The objective of the project is to develop and manufacture research vehicles that make individual mobility as efficient as possible from an energy point of view. To achieve this, current and future issues of the industry are discussed. In this project, both the theoretical and practical part of the light construction of vehicles and the reduction of friction, the variety of propulsion concepts (electric thrusters, fuel cells, diesel/petrol engines, Stirling engines) and autonomous driving are investigated. The services of the University of Offenburg together with some external partners are grouped together to make this wonderful project work.
The Projekt-Sweaty is a project of the University of Applied Sciences of Offenburg, an autonomous robot is being developed that competes against a set of several international colleges and universities in the RoboCup.
"Sweaty" is a soccer-playing humanoid robot who participated in the RoboCup World Cup in Brazil for the first time in 2014.
RoboCup is a competition aimed at developing a robot soccer team that surpasses the human world champion team. The competition started in 1997 the first official RoboCup games and conferences were held with great success. More than 40 teams took part and more than 5,000 spectators attended.
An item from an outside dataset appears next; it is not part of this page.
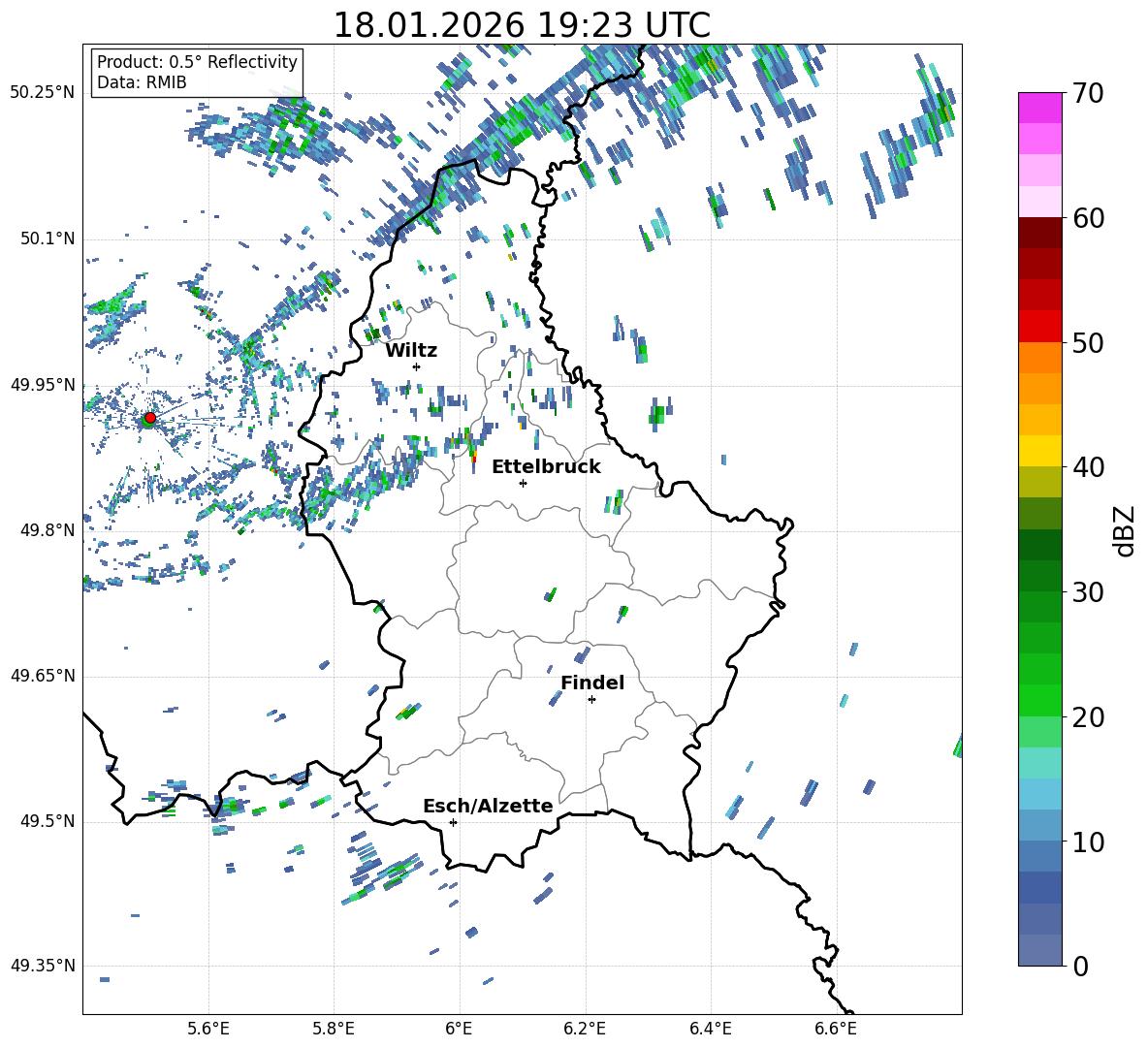The height and width of the screenshot is (1048, 1148).
Task: Click the red radar site marker
Action: pyautogui.click(x=149, y=418)
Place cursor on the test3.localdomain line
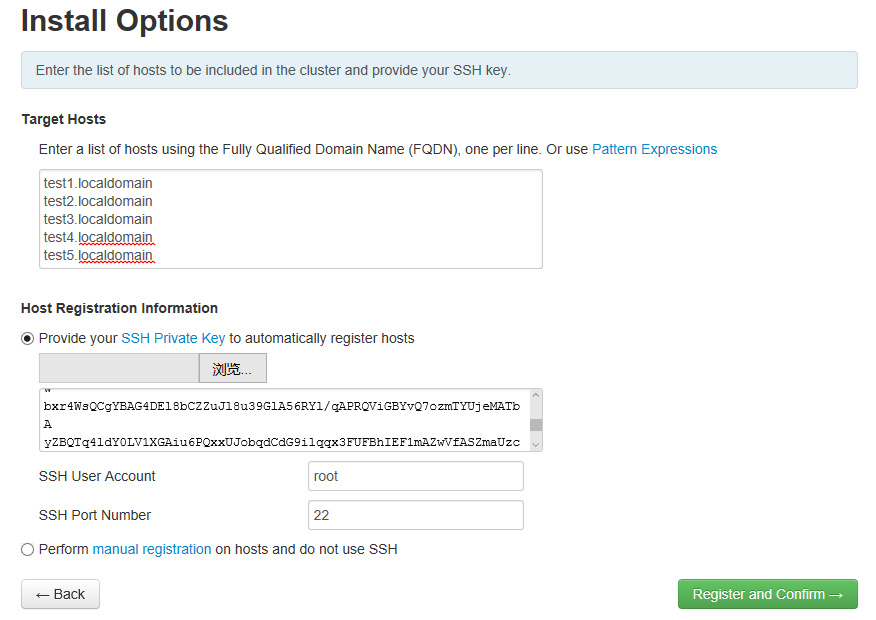 pyautogui.click(x=98, y=219)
RoboCup’s rules change to promote advances in robot science and technology and to bring the league’s challenges closer to the real world.
Building a robot that plays football will not in itself generate a significant social and economic impact, but the realization will certainly be considered an important success for the field of robotics.
Thanks to the interaction of all the faculties, the team consists of professors and students from the fields of mechanical and process engineering, electrical engineering, information technology, and information and media technology. Students can use the project during their studies and use the knowledge acquired in practice to implement and through their own creative ideas complement.